Sexual Health

Mapping the strategies to address the gender gap in youth clinic utilization in Sweden; explorative survey and follow up interviews

TL;DR

Swedish youth clinics largely operate within a gender-neutral framework that fails to address boys and young men's specific needs, with BYM accounting for only 9.5% of clinic visits despite 87% of clinics expressing dissatisfaction with this level.

Key Findings

Boys and young men (BYM) accounted for only 9.5% of youth clinic visits in Sweden.

  • The survey was distributed to all 240 youth clinics in Sweden between September and November 2024.
  • 75 responses were received, representing 110 clinics, corresponding to a 45% clinic-level response rate.
  • 87% of clinics expressed dissatisfaction with the level of BYM attendance.
  • This underrepresentation persists despite Sweden's universalist health model offering free sexual and reproductive health (SRH) services.

Only 58% of clinics reported using strategies to attract BYM, and only 34% of those using strategies evaluated their effectiveness.

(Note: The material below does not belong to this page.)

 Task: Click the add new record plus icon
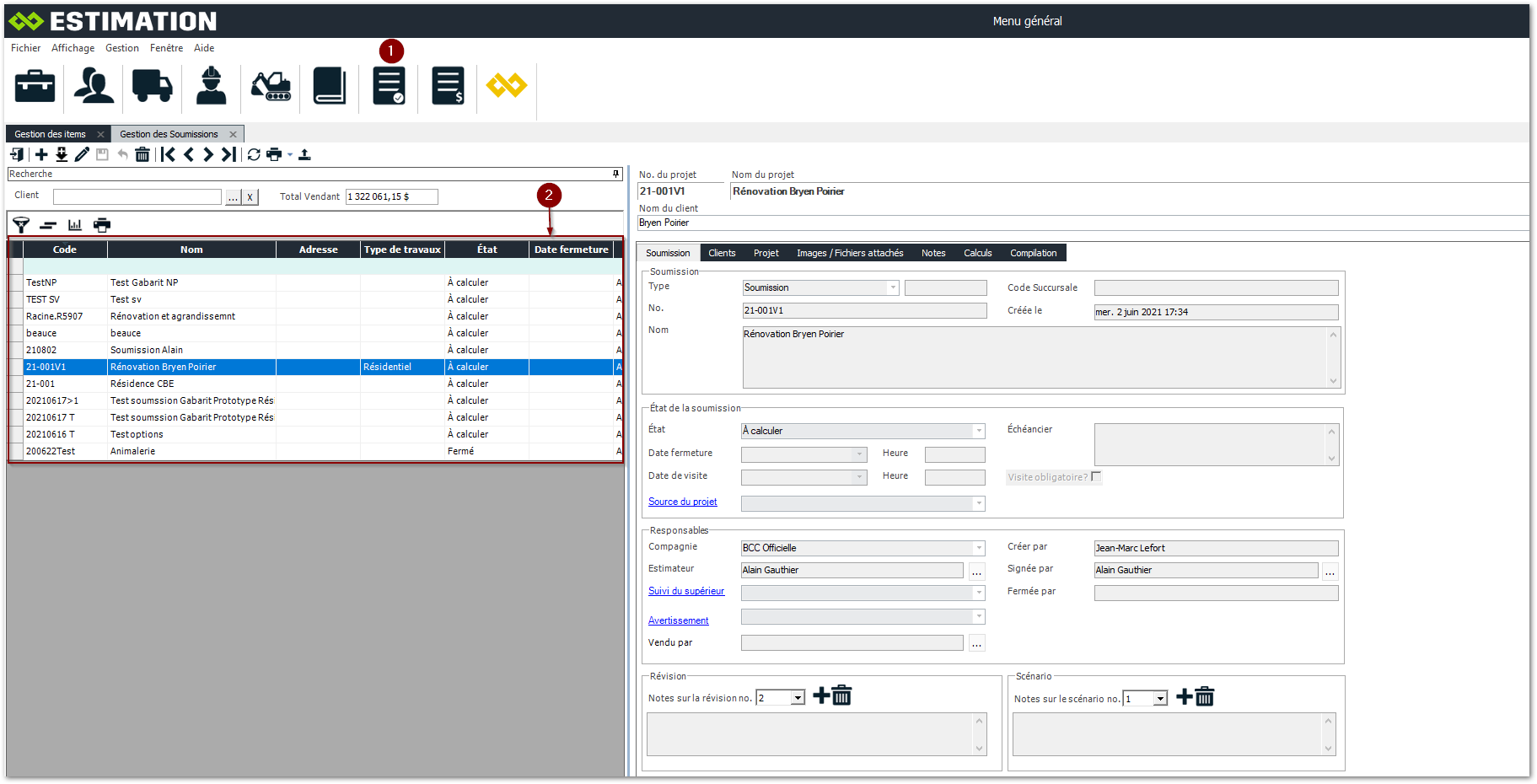[x=41, y=154]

  • Institutionalization of strategies was described as limited.
  • Implementation remained inconsistent and often project-based rather than systematically embedded.
  • 24 follow-up unstructured interviews were conducted to supplement survey findings.
  • Qualitative data were analyzed using inductive content analysis.

Four main strategy categories were identified among clinics attempting to improve BYM access.

  • The four categories were: (1) staff capacity-building for male-inclusive care, (2) environmental adaptations to create inclusive spaces, (3) digital outreach and marketing to enhance visibility, and (4) collaboration with schools and community settings to reach BYM.
  • These categories emerged through inductive content analysis of open-ended survey responses and interview data.
  • Clinics using strategies were more likely to report increased male attendance.
  • This study represents the first national-level mapping of such strategies in Sweden.

Structural and cultural barriers including masculine norms and female-oriented service environments contribute to BYM underrepresentation at youth clinics.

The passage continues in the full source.